2. Determine a schedule. Managers will want to be able to verify the teleworking employee is available during standard hours of operation. Clearly communicate the employee’s work hours, when he or she is expected to be available via phone, e-mail, or online access.
3. Address dependent care. Some employers establish a policy that requires remote workers to not provide care to dependents (children or adults) while teleworking. This appears to be a practical consideration to ensure that the employee has the appropriate focus on business needs during his or her work hours. However, it is important to consider an individual’s needs when creating a telework arrangement. Perhaps caring for a relative would be allowed on a temporary basis, but a full-time teleworking position might include a prohibition against full-time dependent care
Everyone within the organization should resist the temptation to tease employees about how nice it must be to work from home in their sweatpants and slippers. Work performed at home should be treated with the same level of professionalism as work performed in the office. Employees shouldn’t be made to feel they have an easier workload simply because they work from home. After all, teleworkers often have difficulty separating themselves from work at the end of the day, as the temptation to “just finish up” can result in many hours of extra work.

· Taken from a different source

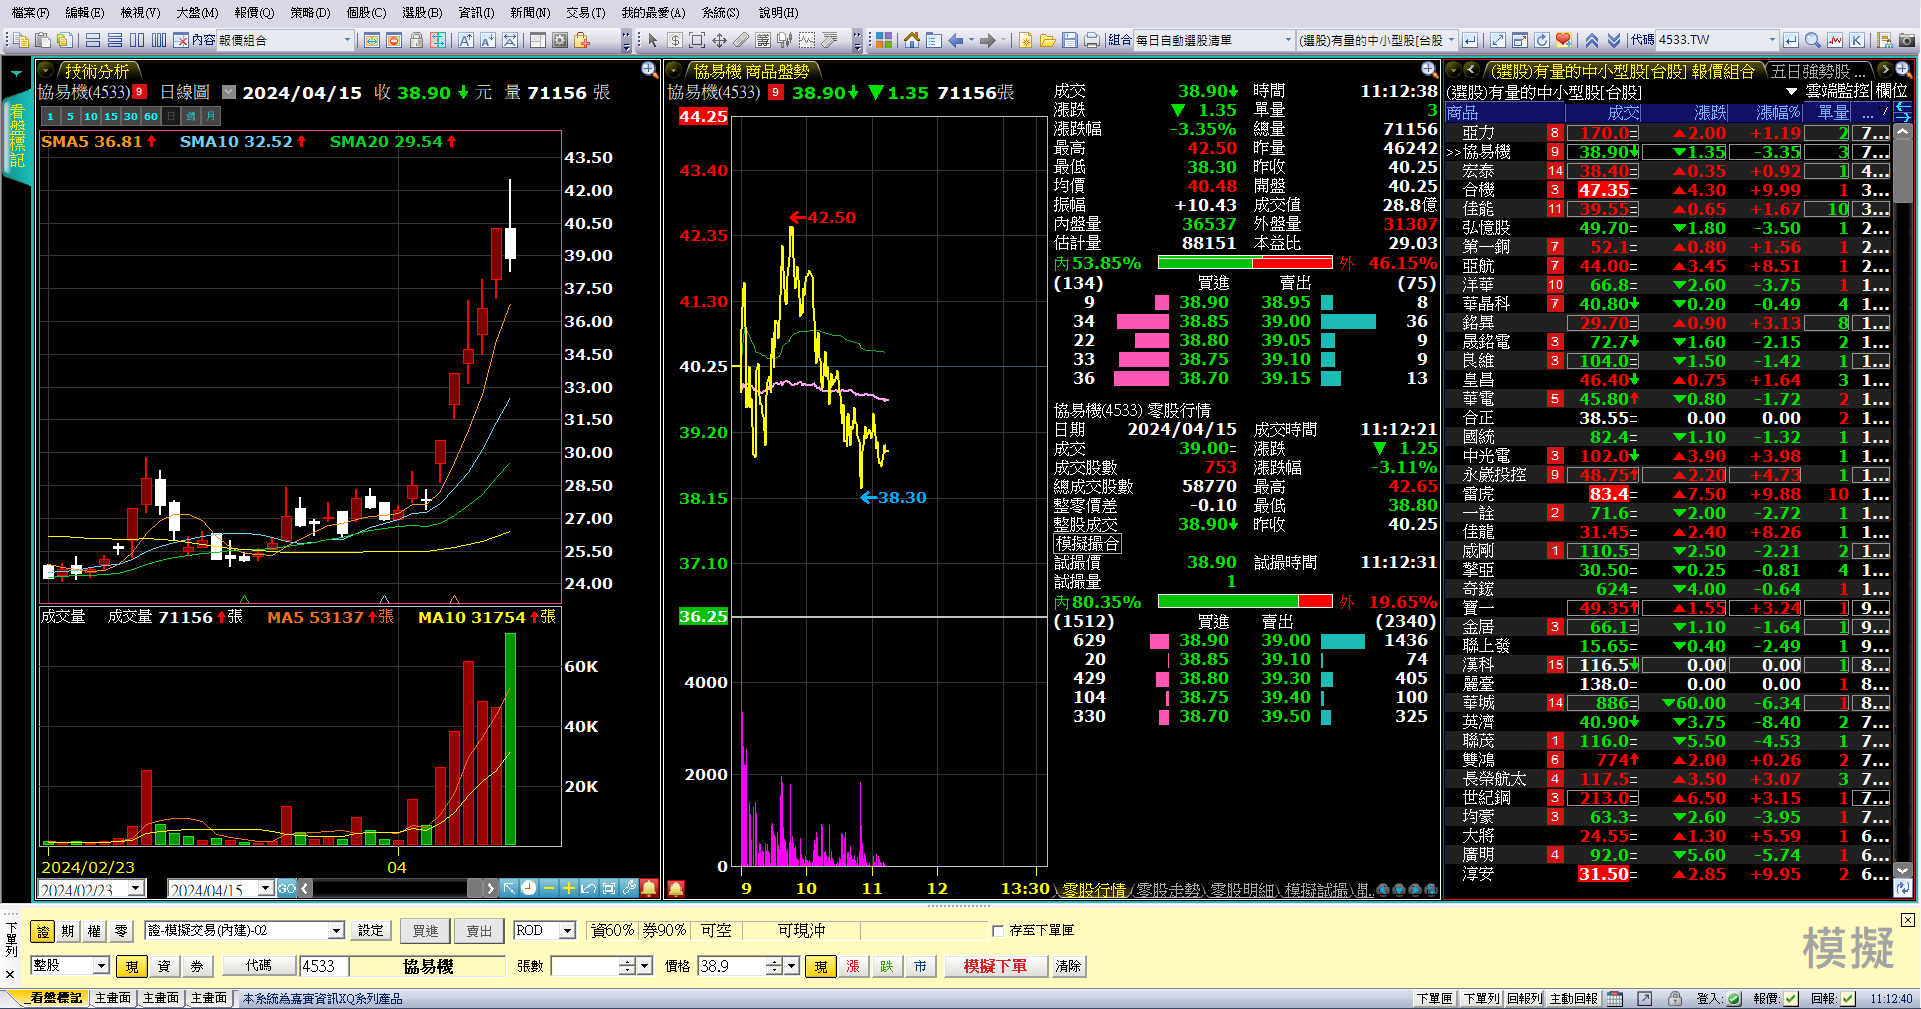Click the 模擬下單 submit order button
Viewport: 1921px width, 1009px height.
click(x=994, y=966)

Positions that require intensive writing, research and analysis, telephone-intensive tasks, or computer-based tasks are often well suited for teleworking. On the other hand, certain functions typically are best performed in the office, such as those that require face-to- face contact with supervisors, other employees or clients. Teleworking is not ideally suited to new hires, employees on probation, or those who demonstrate less than acceptable levels of performance.
Simply put, teleworking is not for everyone, even those in eligible positions. Employees who are well suited for telework are dependable, responsible, conscientious, independent, self-motivated, disciplined, able to prioritize work and effective time managers. Another question that must be addressed is who within the organization will determine eligible employees.
Dedicated home office
The teleworker should designate an area in his or her home as the official workstation. For teleworking to be successful, it is imperative to properly equip the employee by providing the tools necessary to get his or her job done. Be sure employees have a secure place for delivery of mail, supplies and equipment. Cyber security measures, from secure e-mails to paper shredders, should be used.
1. Remember the scope of employment for the purpose of workers’ compensation. In workers’ compensation claims, any activity that supports the employer’s business purpose is within the “scope” of employment. When that activity takes place in the employee’s home, many activities the employer may not foresee can be considered compensable. These would include getting a cup of coffee or walking to the restroom (personal comfort doctrine), tripping over the employee’s own dog while on the way to get supplies from the garage, or falling on ice while going to the mailbox (to which corporate mail was delivered) can all be considered an accident occurring at the workplace and can be considered compensable.
2. Address safety concerns. The employee’s home actually becomes the workplace for the purposes of workers’ compensation, so any dangerous conditions become potential work hazards. Some companies have the employee sign an authorization that allows the corporation to perform a site safety inspection periodically or as needed. Consider having employees complete a safety checklist as well as a formal teleworking agreement.
3. Complete an ergonomics assessment. An ergonomic assessment or training for common ergonomic issues should be provided for employees prior to beginning telework to ensure they have an ergonomically acceptable desk, chair, and keyboard to prevent employee injury.
4. Provide posting notices. Some states (Georgia, for example) require worksite posting notices for workers’ compensation purposes. Be sure the employee is given all appropriate notices.
5. Consider a trial period. Not every employee or employer finds these arrangements optimal. Initially, there should be frequently scheduled meetings to discuss any problems that might arise, such as problems with technology, personal motivation, access to supervision and other support services, training materials, and social, mentoring, or professional development opportunities. If issues arise, both the employer and the employee should have the ability to return to a standard work environment. The considerations above, while not exhaustive, are a jumping off point for a robust discussion regarding the potential benefits and pitfalls of instituting a teleworking program.